Un peu de glamour

le glamour de christopher priest Entre deux pages man j'aime me rafraîchir avec des lectures plus évoluées. Et depuis l'échec de Pour en finir avec Dieu, j'ai fait un peu plus attention dans mes choix. Ainsi, j'ai poursuivi avec plaisir les séries Magasin général de Loisel et Tripp, avec le quatrième tome, Le Chant des Stryges de Corbeyran, avec le douzième tome, et Le grand mort, de Loisel et Mallié, second tome. Mais la vraie révélation en ce qui concerne ma petite expérience de lecteur, c'est Christopher Priest. Il est déjà largement connu pour Le Prestige (que je n'ai pas lu), qui a étendu sa renommée au delà des librairies via une adaptation au cinéma (que je n'ai pas vue). J'ai préféré choisir Le Glamour. Sûrement à cause de la couverture, une belle illustration de femme, dans des couleurs chaudes. Irresistible.

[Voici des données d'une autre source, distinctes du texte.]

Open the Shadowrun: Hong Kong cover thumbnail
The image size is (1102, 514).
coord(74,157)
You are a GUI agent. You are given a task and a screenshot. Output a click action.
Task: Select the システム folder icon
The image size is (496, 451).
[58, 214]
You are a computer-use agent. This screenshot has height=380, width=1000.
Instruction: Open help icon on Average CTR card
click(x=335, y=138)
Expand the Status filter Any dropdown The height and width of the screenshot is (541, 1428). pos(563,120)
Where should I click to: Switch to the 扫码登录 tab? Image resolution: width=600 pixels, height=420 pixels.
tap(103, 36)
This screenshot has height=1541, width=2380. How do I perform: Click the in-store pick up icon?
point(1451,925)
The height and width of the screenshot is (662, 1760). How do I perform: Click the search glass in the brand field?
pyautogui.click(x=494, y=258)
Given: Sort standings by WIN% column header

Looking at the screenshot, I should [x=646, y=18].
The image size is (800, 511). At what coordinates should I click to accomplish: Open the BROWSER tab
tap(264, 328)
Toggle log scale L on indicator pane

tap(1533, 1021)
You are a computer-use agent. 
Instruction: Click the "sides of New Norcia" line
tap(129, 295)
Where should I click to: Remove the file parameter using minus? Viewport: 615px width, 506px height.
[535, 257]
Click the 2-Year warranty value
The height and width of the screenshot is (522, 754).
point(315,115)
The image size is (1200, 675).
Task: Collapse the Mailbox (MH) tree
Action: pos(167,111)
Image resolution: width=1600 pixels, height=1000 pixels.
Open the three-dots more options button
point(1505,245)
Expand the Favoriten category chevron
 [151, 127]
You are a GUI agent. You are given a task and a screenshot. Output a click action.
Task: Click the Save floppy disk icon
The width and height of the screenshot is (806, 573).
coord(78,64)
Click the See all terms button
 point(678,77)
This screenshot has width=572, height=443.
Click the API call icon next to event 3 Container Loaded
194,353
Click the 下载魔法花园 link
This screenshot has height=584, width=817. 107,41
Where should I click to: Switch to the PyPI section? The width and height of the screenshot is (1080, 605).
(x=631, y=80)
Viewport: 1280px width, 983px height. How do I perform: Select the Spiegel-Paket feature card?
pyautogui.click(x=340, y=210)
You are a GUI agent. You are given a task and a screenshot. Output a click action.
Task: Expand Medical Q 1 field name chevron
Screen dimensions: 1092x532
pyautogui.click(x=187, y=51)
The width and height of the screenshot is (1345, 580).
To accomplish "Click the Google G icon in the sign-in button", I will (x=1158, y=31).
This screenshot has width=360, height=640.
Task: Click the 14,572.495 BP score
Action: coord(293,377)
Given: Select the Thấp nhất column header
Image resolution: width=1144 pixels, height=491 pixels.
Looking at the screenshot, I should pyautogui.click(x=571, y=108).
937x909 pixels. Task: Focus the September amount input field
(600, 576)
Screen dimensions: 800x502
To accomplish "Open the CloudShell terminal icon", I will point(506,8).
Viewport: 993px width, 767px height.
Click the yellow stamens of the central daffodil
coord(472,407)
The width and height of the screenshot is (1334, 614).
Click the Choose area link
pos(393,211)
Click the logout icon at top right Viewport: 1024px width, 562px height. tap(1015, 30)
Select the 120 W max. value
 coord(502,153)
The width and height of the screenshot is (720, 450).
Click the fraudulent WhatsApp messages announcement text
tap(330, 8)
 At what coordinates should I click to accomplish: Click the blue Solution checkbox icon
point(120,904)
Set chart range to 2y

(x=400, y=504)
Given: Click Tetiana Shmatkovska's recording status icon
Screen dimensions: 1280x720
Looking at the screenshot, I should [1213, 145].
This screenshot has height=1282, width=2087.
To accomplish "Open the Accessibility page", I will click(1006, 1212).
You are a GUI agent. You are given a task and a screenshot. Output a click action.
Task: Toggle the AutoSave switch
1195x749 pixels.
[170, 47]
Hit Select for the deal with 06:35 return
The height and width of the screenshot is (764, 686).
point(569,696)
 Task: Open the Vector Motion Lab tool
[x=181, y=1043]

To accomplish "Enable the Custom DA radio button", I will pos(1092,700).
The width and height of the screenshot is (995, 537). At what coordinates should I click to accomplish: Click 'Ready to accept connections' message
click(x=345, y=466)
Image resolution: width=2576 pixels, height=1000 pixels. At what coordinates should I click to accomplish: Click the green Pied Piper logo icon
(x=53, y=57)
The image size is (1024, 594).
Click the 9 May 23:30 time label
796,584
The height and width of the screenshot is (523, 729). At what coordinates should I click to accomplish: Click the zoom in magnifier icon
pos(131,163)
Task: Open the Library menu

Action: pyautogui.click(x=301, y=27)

La lecture de ce roman ne laisse pas indifférent. Je ne vais pas en faire la critique ici, le Cafard Cosmique l'a très bien faite, formulant même mes propres pensées mieux que je n'aurai su le faire. C'est un bon roman fantastique, troublant, dont les ramifications dans l'Angleterre de Thatcher sont importantes. Même si on peut apprécier l'histoire sans connaître ces années sombres pour la Grande Bretagne, quelques connaissances sur la politique locale des années 80 aident à saisir en profondeur le discours de Priest.
Si vous aimez le fantastique peu prononcé, à la limite du réel ou de l'illusion, si vous aimez être promené d'incertitudes en doutes, alors lisez Le Glamour.